I know, I know. But I need to do this while I have the opportunity and I've only got a few weeks left, so.
 
I'm sure I've seen one of the Chelsea gardens looking very similar :roll: Artful Re-wilding is what I'd call it!
I like a foxglove. You can't eat them, and they are poisonous for piggies, but they are pretty in a wooded area and attract bees. But if it's easier to raze the lot then go for it... it'll probably all grow back at some point anyway!
 
Nah if it can be kept I'd like to, if for no other reason than for the bees. Still got some willow herb and some poppies in there so if all I should pull out is the dandelions, the nettles and the grass then I'm all for it.

None of it good for the pigs, sadly, but needs must. I've cleared a small corner, I'll come back out later when it's cooler.
 
Foxgloves are definitely great for bees - so are dandelions. Possibly willowherb too. Rosebay willowherb is a massive 'weed' of hedgerows and country lanes, but the only issue really is its size and untidiness when it's finished, otherwise it's quite colourful. Nettles are a food plant for the caterpillars of the peacock and red admiral butterflies if you want an excuse to leave them as well 😉
 
Sadly at least some of it has to go - the access via that flag path is currently blocked, and I didn't quite get all the thorns from last year (although I got most) and a thick carpet of stuff around my feet makes it hard to find thorns til slightly too late. The soil needs turning or replacing at some point, too.

And I really, really hate dandelions, lol. I'd almost rather have thorns.

Edit: That said, there's a lot of foxglove in there that you can't see for everything else in the photo.
 
Sadly at least some of it has to go - the access via that flag path is currently blocked, and I didn't quite get all the thorns from last year (although I got most) and a thick carpet of stuff around my feet makes it hard to find thorns til slightly too late. The soil needs turning or replacing at some point, too.

And I really, really hate dandelions, lol. I'd almost rather have thorns.

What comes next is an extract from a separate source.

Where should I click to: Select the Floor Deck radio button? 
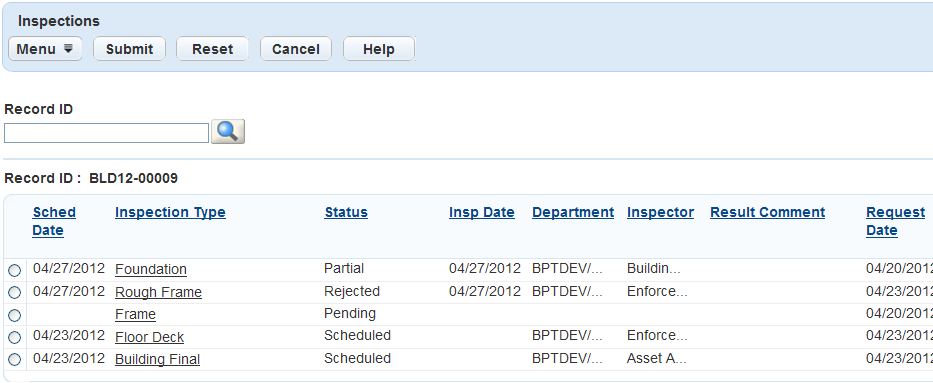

Edit: That said, there's a lot of foxglove in there that you can't see for everything else in the photo.
Don't let the piggies know that you want to get rid of dandelion. That's one of the best parts of any garden as far as piggies are concerned. :whistle:
 
That jungle has at least one regular cat visitor, it's not worth it unfortunately (I'd do something with the nettles and the sticky weed too if I could).
 
I think she's a she, and I think she's called Tabitha. I don't know for certain though, I'm not even sure where she lives.